*PROVIDED INFORMATION*.
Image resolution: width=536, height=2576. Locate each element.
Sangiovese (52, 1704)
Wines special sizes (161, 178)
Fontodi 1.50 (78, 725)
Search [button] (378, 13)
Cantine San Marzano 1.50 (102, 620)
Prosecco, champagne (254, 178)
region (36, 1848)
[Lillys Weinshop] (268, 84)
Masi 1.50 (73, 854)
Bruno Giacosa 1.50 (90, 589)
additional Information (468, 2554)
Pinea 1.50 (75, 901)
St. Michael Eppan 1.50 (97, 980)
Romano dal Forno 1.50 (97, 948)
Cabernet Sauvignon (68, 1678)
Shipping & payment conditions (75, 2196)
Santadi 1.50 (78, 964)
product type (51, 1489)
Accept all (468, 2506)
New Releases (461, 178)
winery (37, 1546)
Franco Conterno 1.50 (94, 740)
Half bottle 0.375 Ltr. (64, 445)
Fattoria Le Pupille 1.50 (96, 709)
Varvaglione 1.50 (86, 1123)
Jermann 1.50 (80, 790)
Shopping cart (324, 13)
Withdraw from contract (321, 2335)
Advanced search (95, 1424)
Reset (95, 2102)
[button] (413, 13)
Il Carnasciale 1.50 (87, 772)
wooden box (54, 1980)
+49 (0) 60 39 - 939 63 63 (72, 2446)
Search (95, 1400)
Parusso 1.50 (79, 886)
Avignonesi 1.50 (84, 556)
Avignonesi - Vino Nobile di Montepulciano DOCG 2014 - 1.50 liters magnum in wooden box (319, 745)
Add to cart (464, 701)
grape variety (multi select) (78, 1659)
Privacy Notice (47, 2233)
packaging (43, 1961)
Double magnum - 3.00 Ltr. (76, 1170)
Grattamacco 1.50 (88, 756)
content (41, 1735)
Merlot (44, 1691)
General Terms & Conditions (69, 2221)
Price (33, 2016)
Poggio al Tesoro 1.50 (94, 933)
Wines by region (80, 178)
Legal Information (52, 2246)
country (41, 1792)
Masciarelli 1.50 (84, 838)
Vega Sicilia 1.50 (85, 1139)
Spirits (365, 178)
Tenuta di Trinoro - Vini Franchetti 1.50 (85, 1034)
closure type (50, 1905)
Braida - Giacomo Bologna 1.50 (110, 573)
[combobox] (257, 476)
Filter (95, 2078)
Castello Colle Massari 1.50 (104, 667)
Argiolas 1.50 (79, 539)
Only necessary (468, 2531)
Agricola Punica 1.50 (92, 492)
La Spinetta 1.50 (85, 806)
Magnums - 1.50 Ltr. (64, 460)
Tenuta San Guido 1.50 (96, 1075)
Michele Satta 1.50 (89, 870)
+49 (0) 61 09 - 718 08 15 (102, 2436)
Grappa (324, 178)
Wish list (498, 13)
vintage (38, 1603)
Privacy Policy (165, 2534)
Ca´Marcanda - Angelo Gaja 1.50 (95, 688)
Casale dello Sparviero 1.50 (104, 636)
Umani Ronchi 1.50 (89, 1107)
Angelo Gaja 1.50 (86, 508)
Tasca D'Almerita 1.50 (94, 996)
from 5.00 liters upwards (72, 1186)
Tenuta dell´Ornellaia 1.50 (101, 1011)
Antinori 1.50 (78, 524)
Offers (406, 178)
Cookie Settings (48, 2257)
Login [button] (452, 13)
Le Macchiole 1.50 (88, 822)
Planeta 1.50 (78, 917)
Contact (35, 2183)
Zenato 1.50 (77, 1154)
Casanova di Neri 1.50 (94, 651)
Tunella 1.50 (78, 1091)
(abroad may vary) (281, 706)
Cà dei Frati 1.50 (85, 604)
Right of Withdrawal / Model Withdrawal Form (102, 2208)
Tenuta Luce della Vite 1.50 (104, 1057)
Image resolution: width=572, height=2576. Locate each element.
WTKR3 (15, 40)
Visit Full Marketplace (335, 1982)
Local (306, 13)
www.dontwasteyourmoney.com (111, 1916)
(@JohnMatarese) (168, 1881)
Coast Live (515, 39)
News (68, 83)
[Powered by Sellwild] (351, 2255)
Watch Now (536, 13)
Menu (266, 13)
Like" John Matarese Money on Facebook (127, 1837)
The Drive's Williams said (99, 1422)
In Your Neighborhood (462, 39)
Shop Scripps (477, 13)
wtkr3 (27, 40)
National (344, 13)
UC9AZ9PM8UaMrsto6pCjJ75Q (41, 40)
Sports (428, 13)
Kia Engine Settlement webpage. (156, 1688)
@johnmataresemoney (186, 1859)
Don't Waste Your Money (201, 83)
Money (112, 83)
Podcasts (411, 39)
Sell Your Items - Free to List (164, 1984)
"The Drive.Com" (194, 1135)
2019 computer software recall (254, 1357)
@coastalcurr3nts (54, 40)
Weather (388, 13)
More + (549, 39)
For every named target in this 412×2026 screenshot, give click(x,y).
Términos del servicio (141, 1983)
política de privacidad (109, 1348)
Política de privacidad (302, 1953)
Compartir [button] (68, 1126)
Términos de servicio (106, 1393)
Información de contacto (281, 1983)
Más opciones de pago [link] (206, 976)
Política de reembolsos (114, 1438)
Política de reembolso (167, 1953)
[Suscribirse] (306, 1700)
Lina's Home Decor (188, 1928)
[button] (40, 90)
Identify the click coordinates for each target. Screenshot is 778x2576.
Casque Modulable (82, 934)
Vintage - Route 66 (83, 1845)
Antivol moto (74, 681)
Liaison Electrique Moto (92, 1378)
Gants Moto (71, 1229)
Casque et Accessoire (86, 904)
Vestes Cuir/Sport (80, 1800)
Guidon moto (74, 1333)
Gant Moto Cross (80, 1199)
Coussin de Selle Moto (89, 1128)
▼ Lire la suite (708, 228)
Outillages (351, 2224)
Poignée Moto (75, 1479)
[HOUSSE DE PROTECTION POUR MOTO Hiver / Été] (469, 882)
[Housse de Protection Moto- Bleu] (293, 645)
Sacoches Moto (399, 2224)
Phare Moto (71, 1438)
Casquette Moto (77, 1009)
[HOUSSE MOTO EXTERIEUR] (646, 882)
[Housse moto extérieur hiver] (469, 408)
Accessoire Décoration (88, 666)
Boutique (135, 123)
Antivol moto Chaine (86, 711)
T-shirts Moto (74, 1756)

*WORK TASK*. An exact reproduction of all the entries above is required.

*SOLVED EXERCISE*.
Image resolution: width=536, height=2576. Locate each element.
Sangiovese (52, 1704)
Wines special sizes (161, 178)
Fontodi 1.50 (78, 725)
Search [button] (378, 13)
Cantine San Marzano 1.50 (102, 620)
Prosecco, champagne (254, 178)
region (36, 1848)
[Lillys Weinshop] (268, 84)
Masi 1.50 (73, 854)
Bruno Giacosa 1.50 (90, 589)
additional Information (468, 2554)
Pinea 1.50 (75, 901)
St. Michael Eppan 1.50 (97, 980)
Romano dal Forno 1.50 (97, 948)
Cabernet Sauvignon (68, 1678)
Shipping & payment conditions (75, 2196)
Santadi 1.50 (78, 964)
product type (51, 1489)
Accept all (468, 2506)
New Releases (461, 178)
winery (37, 1546)
Franco Conterno 1.50 (94, 740)
Half bottle 0.375 Ltr. (64, 445)
Fattoria Le Pupille 1.50 (96, 709)
Varvaglione 1.50 (86, 1123)
Jermann 1.50 (80, 790)
Shopping cart (324, 13)
Withdraw from contract (321, 2335)
Advanced search (95, 1424)
Reset (95, 2102)
[button] (413, 13)
Il Carnasciale 1.50 (87, 772)
wooden box (54, 1980)
+49 (0) 60 39 - 939 63 63 (72, 2446)
Search (95, 1400)
Parusso 1.50 (79, 886)
Avignonesi 1.50 (84, 556)
Avignonesi - Vino Nobile di Montepulciano DOCG 2014 - 1.50 liters magnum in wooden box (319, 745)
Add to cart (464, 701)
grape variety (multi select) (78, 1659)
Privacy Notice (47, 2233)
packaging (43, 1961)
Double magnum - 3.00 Ltr. (76, 1170)
Grattamacco 1.50 (88, 756)
content (41, 1735)
Merlot (44, 1691)
General Terms & Conditions (69, 2221)
Price (33, 2016)
Poggio al Tesoro 1.50 (94, 933)
Wines by region (80, 178)
Legal Information (52, 2246)
country (41, 1792)
Masciarelli 1.50 (84, 838)
Vega Sicilia 1.50 (85, 1139)
Spirits (365, 178)
Tenuta di Trinoro - Vini Franchetti 1.50 (85, 1034)
closure type (50, 1905)
Braida - Giacomo Bologna 1.50 (110, 573)
[combobox] (257, 476)
Filter (95, 2078)
Castello Colle Massari 1.50 (104, 667)
Argiolas 1.50 (79, 539)
Only necessary (468, 2531)
Agricola Punica 1.50 (92, 492)
La Spinetta 1.50 (85, 806)
Magnums - 1.50 Ltr. (64, 460)
Tenuta San Guido 1.50 (96, 1075)
Michele Satta 1.50 (89, 870)
+49 (0) 61 09 - 718 08 15 (102, 2436)
Grappa (324, 178)
Wish list (498, 13)
vintage (38, 1603)
Privacy Policy (165, 2534)
Ca´Marcanda - Angelo Gaja 1.50 (95, 688)
Casale dello Sparviero 1.50 (104, 636)
Umani Ronchi 1.50 (89, 1107)
Angelo Gaja 1.50 (86, 508)
Tasca D'Almerita 1.50 (94, 996)
from 5.00 liters upwards (72, 1186)
Tenuta dell´Ornellaia 1.50 (101, 1011)
Antinori 1.50 (78, 524)
Offers (406, 178)
Cookie Settings (48, 2257)
Login [button] (452, 13)
Le Macchiole 1.50 (88, 822)
Planeta 1.50 (78, 917)
Contact (35, 2183)
Zenato 1.50 (77, 1154)
Casanova di Neri 1.50 (94, 651)
Tunella 1.50 (78, 1091)
(abroad may vary) (281, 706)
Cà dei Frati 1.50 (85, 604)
Right of Withdrawal / Model Withdrawal Form (102, 2208)
Tenuta Luce della Vite 1.50 (104, 1057)
Image resolution: width=572, height=2576. Locate each element.
WTKR3 (15, 40)
Visit Full Marketplace (335, 1982)
Local (306, 13)
www.dontwasteyourmoney.com (111, 1916)
(@JohnMatarese) (168, 1881)
Coast Live (515, 39)
News (68, 83)
[Powered by Sellwild] (351, 2255)
Watch Now (536, 13)
Menu (266, 13)
Like" John Matarese Money on Facebook (127, 1837)
The Drive's Williams said (99, 1422)
In Your Neighborhood (462, 39)
Shop Scripps (477, 13)
wtkr3 (27, 40)
National (344, 13)
UC9AZ9PM8UaMrsto6pCjJ75Q (41, 40)
Sports (428, 13)
Kia Engine Settlement webpage. (156, 1688)
@johnmataresemoney (186, 1859)
Don't Waste Your Money (201, 83)
Money (112, 83)
Podcasts (411, 39)
Sell Your Items - Free to List (164, 1984)
"The Drive.Com" (194, 1135)
2019 computer software recall (254, 1357)
@coastalcurr3nts (54, 40)
Weather (388, 13)
More + (549, 39)
For every named target in this 412×2026 screenshot, give click(x,y).
Términos del servicio (141, 1983)
política de privacidad (109, 1348)
Política de privacidad (302, 1953)
Compartir [button] (68, 1126)
Términos de servicio (106, 1393)
Información de contacto (281, 1983)
Más opciones de pago [link] (206, 976)
Política de reembolsos (114, 1438)
Política de reembolso (167, 1953)
[Suscribirse] (306, 1700)
Lina's Home Decor (188, 1928)
[button] (40, 90)
Identify the click coordinates for each target. Screenshot is 778x2576.
Casque Modulable (82, 934)
Vintage - Route 66 (83, 1845)
Antivol moto (74, 681)
Liaison Electrique Moto (92, 1378)
Gants Moto (71, 1229)
Casque et Accessoire (86, 904)
Vestes Cuir/Sport (80, 1800)
Guidon moto (74, 1333)
Gant Moto Cross (80, 1199)
Coussin de Selle Moto (89, 1128)
▼ Lire la suite (708, 228)
Outillages (351, 2224)
Poignée Moto (75, 1479)
[HOUSSE DE PROTECTION POUR MOTO Hiver / Été] (469, 882)
[Housse de Protection Moto- Bleu] (293, 645)
Sacoches Moto (399, 2224)
Phare Moto (71, 1438)
Casquette Moto (77, 1009)
[HOUSSE MOTO EXTERIEUR] (646, 882)
[Housse moto extérieur hiver] (469, 408)
Accessoire Décoration (88, 666)
Boutique (135, 123)
Antivol moto Chaine (86, 711)
T-shirts Moto (74, 1756)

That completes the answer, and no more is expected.